La platense se fue adaptando al nuevo tipo de alimentación teniendo siempre a mano pickles, maní, nueces, castañas de cajú, aceitunas, quesos duros, para cuando tuviera hambre. “Después aprendí a prepararme pizzas, pan nube, tortas a base de harina de coco, gelatinas. Es una dieta sencilla; bajás de peso rápidamente y después, cada tanto, consumís algo de harinas, en un cumpleaños, por ejemplo… Esos días hago 16 horas de ayuno. Y ahí vuelvo a la dieta”, describe Silvina, que hoy pesa 76 kilos y se da gustos como una copa de malbec en el almuerzo o cena, o una medida de whisky. “Mis estudios de sangre se normalizaron mucho y, además, ahora tengo mucha más energía. Me siento muy bien tanto física como mentalmente”, asegura.

Silvina Cincotta no consume harinas refinadas y dice que cambió su calidad de vida

“NO HUBO OPCIÓN”

“Dejé las harinas no por decisión propia, sino por prescripción médica. Todo arrancó con una gran descompostura que tuve en julio de 2019. A partir de ahí, empecé a cuidarme con la dieta común que hacemos cuando estamos descompuestos, que es té y galletitas de agua, fideos... y tenía un dolor muy persistente en la boca del estómago. Fui al médico y me dio una dieta que obviamente incluía los fideos, las galletitas de agua… y me dijo que si seguía sintiéndome mal, fuera a un gastroenterólogo. Eso hice y el profesional me dijo que reemplazara algunos alimentos con harina por arroz y galletas de arroz. Ahí, automáticamente, yo dejé de sentir el dolor. Además, me hice un montón de estudios y me detectaron que tengo sensibilidad al gluten: no es lo mismo que la celiaquía, pero tengo que hacer una vida como la de un celíaco. Incluso tener los productos de belleza -shampoo, crema enjuague, cremas-, todo sin TACC”, cuenta Lucía Zapata (34), comunicadora.

Los hidratos de carbono complejos pueden incorporarse con otros alimentos

“Sinceramente el único cambio que noté es que dejé de comer harina. Yo eso lo reemplazo por otras harinas, como por ejemplo la de arroz, de mandioca, fécula de maíz, o lo que se conoce como la ‘premezcla’, que es la mezcla en distintas proporciones de esas tres. En cuanto a los permitidos, lo que yo extraño -porque no encontré nada similar a lo que yo comía antes- es la parte dulce: la facturería, las tortas… Dos veces comí, una vez dos medialunas y otra vez dos churros, que son mi debilidad, cuando fui a la playa, y por suerte no me pasó nada” recuerda zapata.

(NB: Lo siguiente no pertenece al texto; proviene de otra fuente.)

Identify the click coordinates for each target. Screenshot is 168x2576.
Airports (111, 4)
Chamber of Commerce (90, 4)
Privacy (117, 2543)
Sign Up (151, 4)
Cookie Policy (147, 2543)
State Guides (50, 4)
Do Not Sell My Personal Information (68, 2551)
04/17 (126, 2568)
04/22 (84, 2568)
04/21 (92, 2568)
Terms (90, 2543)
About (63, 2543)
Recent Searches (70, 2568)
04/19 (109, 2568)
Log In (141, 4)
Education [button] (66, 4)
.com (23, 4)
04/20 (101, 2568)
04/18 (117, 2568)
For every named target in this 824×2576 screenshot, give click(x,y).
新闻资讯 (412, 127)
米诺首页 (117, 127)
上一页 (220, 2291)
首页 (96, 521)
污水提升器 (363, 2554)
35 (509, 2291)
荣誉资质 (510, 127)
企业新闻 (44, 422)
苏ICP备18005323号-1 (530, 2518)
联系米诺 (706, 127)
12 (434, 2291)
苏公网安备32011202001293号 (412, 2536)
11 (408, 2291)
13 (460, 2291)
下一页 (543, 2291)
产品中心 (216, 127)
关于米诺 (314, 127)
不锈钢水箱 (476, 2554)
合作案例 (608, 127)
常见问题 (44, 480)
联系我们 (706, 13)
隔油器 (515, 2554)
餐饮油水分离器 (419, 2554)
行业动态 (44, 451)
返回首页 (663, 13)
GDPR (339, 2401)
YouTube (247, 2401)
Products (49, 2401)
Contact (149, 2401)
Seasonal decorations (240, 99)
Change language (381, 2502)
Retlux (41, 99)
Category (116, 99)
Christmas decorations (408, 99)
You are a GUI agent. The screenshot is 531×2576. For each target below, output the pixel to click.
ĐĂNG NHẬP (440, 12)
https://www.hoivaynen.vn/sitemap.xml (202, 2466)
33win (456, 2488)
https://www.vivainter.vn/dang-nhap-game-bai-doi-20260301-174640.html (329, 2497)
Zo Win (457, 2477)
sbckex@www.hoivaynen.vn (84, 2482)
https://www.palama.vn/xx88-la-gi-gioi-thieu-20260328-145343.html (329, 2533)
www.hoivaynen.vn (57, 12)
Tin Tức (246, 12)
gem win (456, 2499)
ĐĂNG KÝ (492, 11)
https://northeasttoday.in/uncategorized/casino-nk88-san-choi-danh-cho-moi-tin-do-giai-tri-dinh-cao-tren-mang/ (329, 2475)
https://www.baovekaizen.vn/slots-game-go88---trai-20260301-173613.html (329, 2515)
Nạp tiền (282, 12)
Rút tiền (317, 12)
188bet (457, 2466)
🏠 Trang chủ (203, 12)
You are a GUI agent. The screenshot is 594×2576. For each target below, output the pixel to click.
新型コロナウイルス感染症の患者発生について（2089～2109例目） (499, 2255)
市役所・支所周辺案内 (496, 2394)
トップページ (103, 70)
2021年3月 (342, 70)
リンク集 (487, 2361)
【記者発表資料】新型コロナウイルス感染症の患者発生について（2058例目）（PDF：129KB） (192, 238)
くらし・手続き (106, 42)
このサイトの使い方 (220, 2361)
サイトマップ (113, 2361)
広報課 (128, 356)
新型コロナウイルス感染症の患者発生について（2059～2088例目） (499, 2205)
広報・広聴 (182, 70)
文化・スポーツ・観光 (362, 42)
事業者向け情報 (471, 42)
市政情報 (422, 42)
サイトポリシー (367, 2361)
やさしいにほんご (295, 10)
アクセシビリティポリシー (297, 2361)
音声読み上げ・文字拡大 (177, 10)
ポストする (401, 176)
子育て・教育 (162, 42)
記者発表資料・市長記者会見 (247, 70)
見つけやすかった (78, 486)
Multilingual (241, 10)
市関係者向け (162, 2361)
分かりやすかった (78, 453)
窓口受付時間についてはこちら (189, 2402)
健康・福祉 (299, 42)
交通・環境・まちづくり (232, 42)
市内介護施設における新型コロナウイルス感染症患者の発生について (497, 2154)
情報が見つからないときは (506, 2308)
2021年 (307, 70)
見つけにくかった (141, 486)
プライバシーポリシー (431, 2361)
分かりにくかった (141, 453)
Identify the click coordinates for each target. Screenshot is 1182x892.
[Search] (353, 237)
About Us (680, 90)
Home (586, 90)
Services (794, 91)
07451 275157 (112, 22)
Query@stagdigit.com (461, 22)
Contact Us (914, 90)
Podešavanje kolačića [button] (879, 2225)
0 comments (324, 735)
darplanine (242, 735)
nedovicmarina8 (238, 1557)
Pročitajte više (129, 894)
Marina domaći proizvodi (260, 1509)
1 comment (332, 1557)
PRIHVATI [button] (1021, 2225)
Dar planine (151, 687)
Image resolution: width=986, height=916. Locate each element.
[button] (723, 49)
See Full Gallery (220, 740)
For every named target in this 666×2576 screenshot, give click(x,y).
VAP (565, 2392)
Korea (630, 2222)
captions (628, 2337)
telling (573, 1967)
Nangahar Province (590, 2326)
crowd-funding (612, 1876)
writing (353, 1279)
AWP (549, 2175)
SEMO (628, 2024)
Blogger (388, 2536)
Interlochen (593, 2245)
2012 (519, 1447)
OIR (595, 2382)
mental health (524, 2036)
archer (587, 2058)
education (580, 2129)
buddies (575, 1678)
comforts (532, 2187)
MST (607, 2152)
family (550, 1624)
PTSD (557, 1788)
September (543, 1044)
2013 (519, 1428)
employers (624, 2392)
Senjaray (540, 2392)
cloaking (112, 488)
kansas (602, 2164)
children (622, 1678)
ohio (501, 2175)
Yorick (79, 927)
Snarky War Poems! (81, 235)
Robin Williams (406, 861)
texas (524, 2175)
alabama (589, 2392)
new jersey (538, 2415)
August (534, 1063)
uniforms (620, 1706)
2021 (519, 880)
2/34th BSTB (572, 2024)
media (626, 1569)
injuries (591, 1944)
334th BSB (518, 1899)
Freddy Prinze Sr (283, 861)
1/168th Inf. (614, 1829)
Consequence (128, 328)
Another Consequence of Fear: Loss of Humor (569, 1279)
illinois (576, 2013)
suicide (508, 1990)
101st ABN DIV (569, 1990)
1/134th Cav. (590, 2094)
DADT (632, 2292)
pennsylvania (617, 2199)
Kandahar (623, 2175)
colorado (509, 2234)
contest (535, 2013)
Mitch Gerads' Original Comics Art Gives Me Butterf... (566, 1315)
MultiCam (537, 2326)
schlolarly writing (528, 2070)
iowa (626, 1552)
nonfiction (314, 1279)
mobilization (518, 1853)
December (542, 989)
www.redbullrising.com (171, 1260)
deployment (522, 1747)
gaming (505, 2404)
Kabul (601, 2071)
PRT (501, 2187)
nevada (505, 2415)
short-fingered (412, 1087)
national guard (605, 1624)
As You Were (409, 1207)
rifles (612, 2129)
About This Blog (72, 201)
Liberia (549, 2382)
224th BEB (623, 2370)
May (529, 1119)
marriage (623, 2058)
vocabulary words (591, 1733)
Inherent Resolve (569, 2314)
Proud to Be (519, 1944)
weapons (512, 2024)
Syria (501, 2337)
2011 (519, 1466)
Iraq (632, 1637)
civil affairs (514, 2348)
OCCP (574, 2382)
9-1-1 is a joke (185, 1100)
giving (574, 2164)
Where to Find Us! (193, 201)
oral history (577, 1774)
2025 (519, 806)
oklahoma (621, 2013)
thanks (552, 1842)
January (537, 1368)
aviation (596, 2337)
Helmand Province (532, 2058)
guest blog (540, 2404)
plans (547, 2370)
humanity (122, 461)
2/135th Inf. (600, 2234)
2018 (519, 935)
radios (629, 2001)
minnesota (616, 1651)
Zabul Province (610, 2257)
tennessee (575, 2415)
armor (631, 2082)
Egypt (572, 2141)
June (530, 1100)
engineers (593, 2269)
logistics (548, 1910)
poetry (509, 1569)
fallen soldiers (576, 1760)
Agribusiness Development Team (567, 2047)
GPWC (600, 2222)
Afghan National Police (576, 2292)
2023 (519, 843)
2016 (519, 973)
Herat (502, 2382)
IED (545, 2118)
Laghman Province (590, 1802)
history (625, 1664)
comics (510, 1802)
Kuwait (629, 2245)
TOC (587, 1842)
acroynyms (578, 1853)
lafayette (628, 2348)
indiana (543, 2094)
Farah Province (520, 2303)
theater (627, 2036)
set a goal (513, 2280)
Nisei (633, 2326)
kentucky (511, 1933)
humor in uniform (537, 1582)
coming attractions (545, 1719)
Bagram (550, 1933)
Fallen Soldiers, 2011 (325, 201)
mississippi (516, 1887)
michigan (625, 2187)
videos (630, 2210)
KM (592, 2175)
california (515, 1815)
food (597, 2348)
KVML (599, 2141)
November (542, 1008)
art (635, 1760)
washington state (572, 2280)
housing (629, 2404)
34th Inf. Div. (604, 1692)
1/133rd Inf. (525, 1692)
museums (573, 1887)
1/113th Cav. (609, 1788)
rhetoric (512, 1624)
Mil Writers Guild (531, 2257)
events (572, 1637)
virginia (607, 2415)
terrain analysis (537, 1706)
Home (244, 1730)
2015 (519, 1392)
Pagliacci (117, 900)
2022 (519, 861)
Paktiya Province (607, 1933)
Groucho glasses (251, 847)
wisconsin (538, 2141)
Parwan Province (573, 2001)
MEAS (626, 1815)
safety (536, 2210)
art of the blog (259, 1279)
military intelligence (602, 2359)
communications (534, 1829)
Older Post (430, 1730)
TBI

Lucía Zapata tuvo que dejar de comer harinas porque es intolerante al gluten

“Lo social es lo que más me cuesta” agrega: “Siempre en reuniones o cumpleaños hay pocas cosas que son sin TACC y yo me acostumbré desde el principio a llevar mi vianda, porque lo que tiene esto es que necesita una planificación. No es tirar unas papitas en un bowl. Me llevo mis pizzas, mis panes, que me los hago yo. Las cosas tienen un precio más elevado que las harinas comunes. Eso a veces es un inconveniente a la hora de planificar, porque necesitás un presupuesto un poco mayor, obviamente”.

Por salud, por bienestar personal, quienes apuestan a dejar las harinas se suben a un bote en el que a veces hay que remar en mares de mayor producción casera, o acceder a productos más caros que los habituales… pero llegan a tierra firme con sus objetivos cumplidos: en algunos casos, bajar de peso; en otros, resolver problemas de salud, y todos coinciden en que es una decisión que los hace sentir bien tanto física como mentalmente.